++++ TEXT PROVIDED
Sunday, February 15, 2009

Day 65 of Unemployment

I am finally catching up with the talk shows, she says rolling her eyes. I’ve never been a fan of talk shows. I don’t get it really. What does everybody have to talk about ? Just alot of actors promoting their TV shows or movies and they make this innocuous conversation about what they like to eat for breakfast. Who cares?! Please make this more exciting! When's the last time you had sex? Who with? What time of day? Do you smoke afterwards or fall asleep or eat? Or at the very least, dish! Dish about the set, who was a jerk and who didn't the make up people like? We don't want to hear it was a labor of love. Boring. We don't want to know you can do Al Pacino impersonations. What we want to know is, do you do these impersonations during sex. See? I should have my own talk show.
++++++++
**GIVEN TASK A:** According to the blog post, which day of unemployment is the writer on?
++++ MATERIAL PROVIDED
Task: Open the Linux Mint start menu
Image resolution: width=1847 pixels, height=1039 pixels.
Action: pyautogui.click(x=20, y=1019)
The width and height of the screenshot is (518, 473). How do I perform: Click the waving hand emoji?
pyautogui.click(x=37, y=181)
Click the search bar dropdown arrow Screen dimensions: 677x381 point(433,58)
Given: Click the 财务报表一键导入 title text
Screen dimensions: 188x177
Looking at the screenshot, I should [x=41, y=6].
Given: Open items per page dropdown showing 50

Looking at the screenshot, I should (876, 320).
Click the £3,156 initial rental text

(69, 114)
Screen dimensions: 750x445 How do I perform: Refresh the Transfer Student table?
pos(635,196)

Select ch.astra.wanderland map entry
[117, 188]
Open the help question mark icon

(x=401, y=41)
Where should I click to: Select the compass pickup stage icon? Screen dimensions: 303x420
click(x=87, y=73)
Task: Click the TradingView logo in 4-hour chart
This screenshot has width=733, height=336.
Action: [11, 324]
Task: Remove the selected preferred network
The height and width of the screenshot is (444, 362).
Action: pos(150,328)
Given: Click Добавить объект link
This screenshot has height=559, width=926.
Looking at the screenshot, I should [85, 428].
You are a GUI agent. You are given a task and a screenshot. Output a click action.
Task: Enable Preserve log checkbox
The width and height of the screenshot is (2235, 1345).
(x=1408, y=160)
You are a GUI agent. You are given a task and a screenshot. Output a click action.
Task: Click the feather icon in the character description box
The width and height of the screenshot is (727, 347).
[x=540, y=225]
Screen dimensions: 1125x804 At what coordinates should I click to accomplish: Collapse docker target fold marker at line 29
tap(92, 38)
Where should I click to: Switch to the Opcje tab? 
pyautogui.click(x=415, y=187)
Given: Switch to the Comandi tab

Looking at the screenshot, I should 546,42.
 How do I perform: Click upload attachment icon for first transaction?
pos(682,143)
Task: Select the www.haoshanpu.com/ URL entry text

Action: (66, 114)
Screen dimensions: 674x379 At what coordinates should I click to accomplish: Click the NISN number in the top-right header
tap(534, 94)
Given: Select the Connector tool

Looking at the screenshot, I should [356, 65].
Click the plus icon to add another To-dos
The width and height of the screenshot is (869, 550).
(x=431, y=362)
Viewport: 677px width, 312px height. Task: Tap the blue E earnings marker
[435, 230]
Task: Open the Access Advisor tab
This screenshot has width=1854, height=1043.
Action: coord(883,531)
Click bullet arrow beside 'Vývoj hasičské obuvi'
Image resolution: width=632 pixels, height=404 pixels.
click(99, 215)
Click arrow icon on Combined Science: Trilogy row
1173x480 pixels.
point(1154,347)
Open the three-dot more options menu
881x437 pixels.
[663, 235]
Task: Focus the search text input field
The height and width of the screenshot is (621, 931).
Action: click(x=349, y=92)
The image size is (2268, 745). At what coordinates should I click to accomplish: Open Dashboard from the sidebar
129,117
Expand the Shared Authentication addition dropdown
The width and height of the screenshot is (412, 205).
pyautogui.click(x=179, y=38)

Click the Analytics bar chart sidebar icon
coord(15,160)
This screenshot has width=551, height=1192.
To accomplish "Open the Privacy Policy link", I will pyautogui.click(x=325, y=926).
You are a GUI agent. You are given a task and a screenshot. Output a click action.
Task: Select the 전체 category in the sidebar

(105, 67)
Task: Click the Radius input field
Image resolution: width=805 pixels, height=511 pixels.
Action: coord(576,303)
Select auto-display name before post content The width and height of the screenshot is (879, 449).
++++++++
**GIVEN TASK B:** Lay out the saved data entries from the line containing "Task: Remove the selected preferred network" through the line containing "[x=540, y=225]" as a Markdown table, with a Num column for the row number and a Content column for the line. Leave out blank lines.

**WRITTEN RESPONSE A:** Day 65

**WRITTEN RESPONSE B:**
| Num | Content |
|---|---|
| 1 | Task: Remove the selected preferred network |
| 2 | The height and width of the screenshot is (444, 362). |
| 3 | Action: pos(150,328) |
| 4 | Given: Click Добавить объект link |
| 5 | This screenshot has height=559, width=926. |
| 6 | Looking at the screenshot, I should [85, 428]. |
| 7 | You are a GUI agent. You are given a task and a screenshot. Output a click action. |
| 8 | Task: Enable Preserve log checkbox |
| 9 | The width and height of the screenshot is (2235, 1345). |
| 10 | (x=1408, y=160) |
| 11 | You are a GUI agent. You are given a task and a screenshot. Output a click action. |
| 12 | Task: Click the feather icon in the character description box |
| 13 | The width and height of the screenshot is (727, 347). |
| 14 | [x=540, y=225] |